The Italian artist has always been fascinated by light and matter. Based in Venice, where she first discovered glassmaking in Murano, she has created a dreamscape of colorful clouds which she has named “Clouds and Coulds.” This is a unique dialogue between the material and tradition. Mirroring our campaign where Paris meets Venice, she is now exhibiting a selection of her work entitled “Carpe(t) Diem” at Samaritaine. Here, she shares with us her emotional relationship with art and her sources of inspiration.
You started your career in fashion. What did you like about this world?
Having studied at Saint Martins School of Art, I initially worked as a buyer in the fashion industry. When I lived in New York, I did a lot of people-watching. The subway was like a never-ending runway show! I loved checking out their style, just as I’ve always loved studying nature and art. That’s what feeds me. And then, over time, I realized that I wanted to move over to the creative side.
How did art become your job?
At 25, I was living in Beirut, a city where artisanal crafts are everywhere. Creative yet functional pieces were in demand, and this became my signature. Making things that were beautiful and useful at the same time. I’ve never really considered myself to be an artist as such. It just happened naturally for me. It was more the people around me who pushed me towards art. I only really embraced the idea of being an artist in my own right when I came to Venice five years ago. That’s when I decided to focus fully on it and develop my personal aesthetic.
Your key inspiration is light. What do you find so fascinating about it?
I’ve always been captivated by the beauty of nature. My fascination with clouds and their coherent inconsistency has always helped me feel grounded. I’m a nomad, constantly moving from place to place - Milan, London, New York, Venice - and yet I feel at home everywhere, by simply observing nature. It, too, is ever-changing yet at the same time constant. I love this antithesis. Light, on the other hand, is a medium that interacts with everything around it. You can feel it, but you can’t touch it. It’s pure emotion, and that’s where my inspiration comes from. I design and create my work, but I don’t want to over-intellectualize art. It all comes from emotion.

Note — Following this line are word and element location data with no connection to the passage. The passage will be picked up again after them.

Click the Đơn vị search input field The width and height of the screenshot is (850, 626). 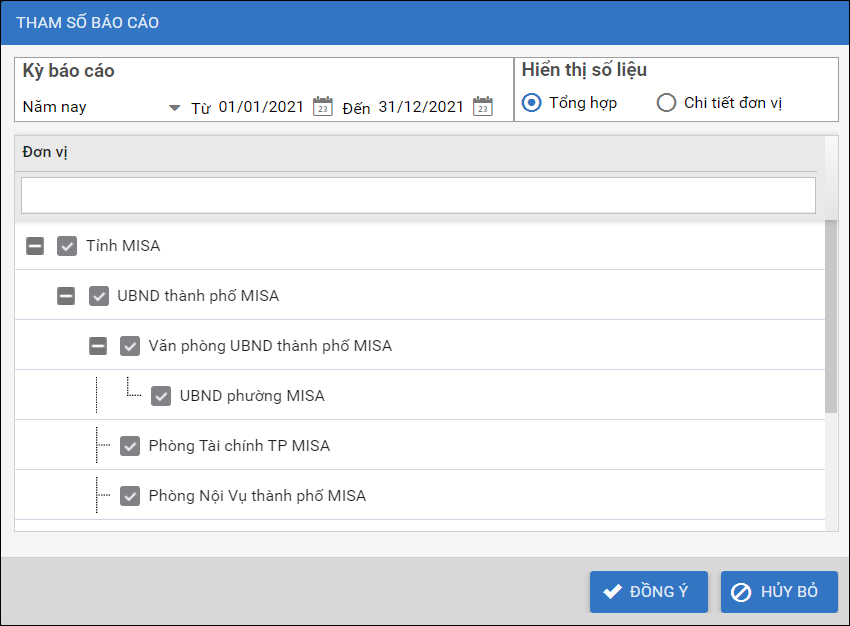pos(418,195)
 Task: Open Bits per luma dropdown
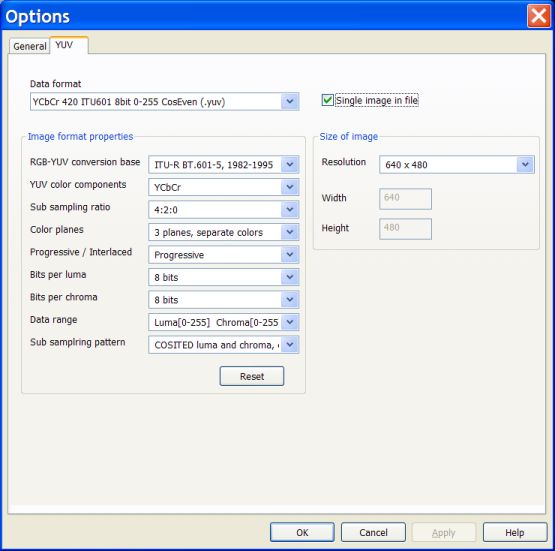tap(224, 277)
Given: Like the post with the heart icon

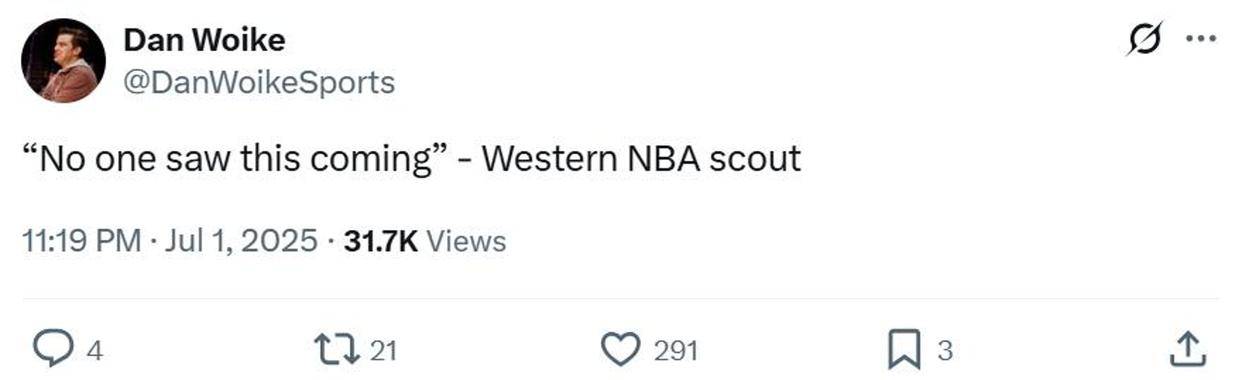Looking at the screenshot, I should (x=621, y=350).
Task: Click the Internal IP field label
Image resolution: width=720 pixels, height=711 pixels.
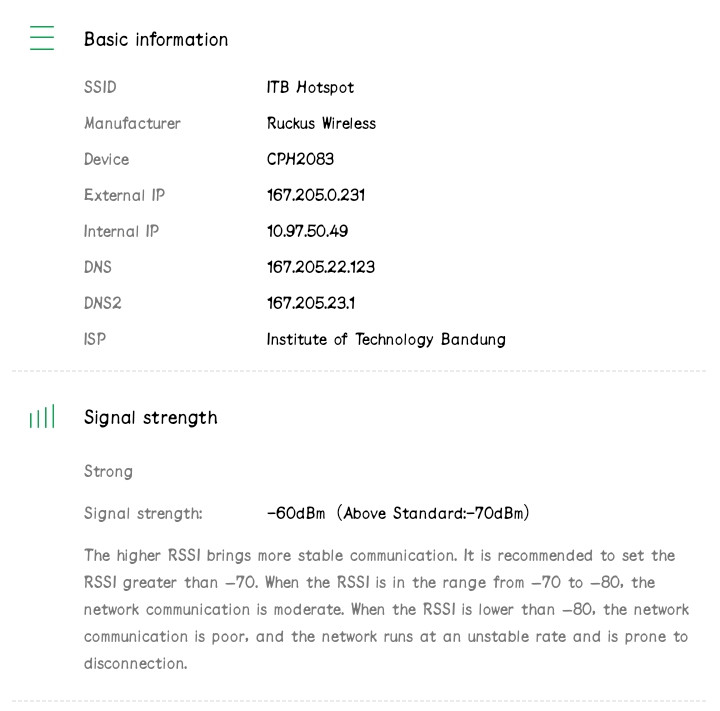Action: 121,232
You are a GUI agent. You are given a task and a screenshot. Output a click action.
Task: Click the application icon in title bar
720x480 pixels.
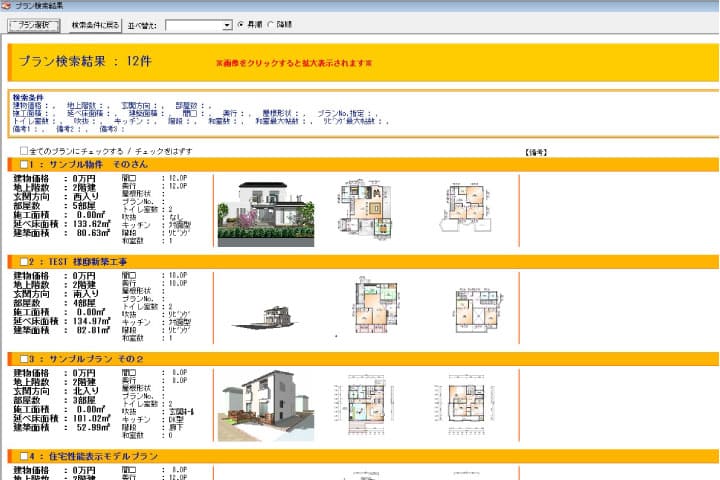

What materials do you like to work with?
I first started working with brass for my light-up accessories. I then shifted to glass, the material that captures the most light, but I like to experiment with different combinations. I also use marble and bronze, depending on the emotion I want to convey. Glass poses a special challenge because the result hinges on your relationship with it. You have very little time to shape it before it cools.
What appeals to you about traditional Murano glassmaking techniques?
Alchemy - the transmutation of matter into various shapes, objects and colors. I’m always present when the artisans are working on my pieces, and I keep my sketches with me. I don’t blow the glass myself, but I shape it when it’s hot. This teaches me a lot, especially the importance of being able to let go. You have to embrace the freedom of the material in the process. It will never be totally as you imagined it. Besides, I’m totally immersed in what I’m doing at that moment, and nothing else disturbs my thoughts.
What does Venice symbolize for you?
Venice is a place of tranquility, a form of escape... This city constructed on water incarnates a utopia, a place where anything is possible.
The stimulation. I look at the people, the architecture, the extraordinary light in this city... It’s so inspiring.
What do Samaritaine and Fondaco Dei Tedeschi have in common?
Being close to both the sky and the water. These two buildings also demonstrate the importance of geometry in their architecture, as well as a rich history.
What is the message behind your “Carpe(t) Diem” series at Samaritaine?
Words are very important in my work, and I’m a big fan of anagrams and oxymorons. Walking through Paris and looking up at the sky, I noticed how the clouds looked like carpets. And taking the time to look at them reminded me of the importance of making the most of every moment: “Carpe Diem.” Playing with the titles, as I like to do, it became “Carpe(t) Diem.” Like real clouds, where everyone sees a different shape, you can perceive whatever you like through this series, whether it’s a lamp, a tree or a cloud. That’s the freedom of the imagination!
What’s the most apt cliché about Paris?
“Paris is always a good idea”
And for Venice?
There’s a dialogue in Italo Calvino’s Invisible Cities where one of the characters says, “Every time I describe a city, I say something about Venice.” When you really love something or someone, you take it with you wherever you go.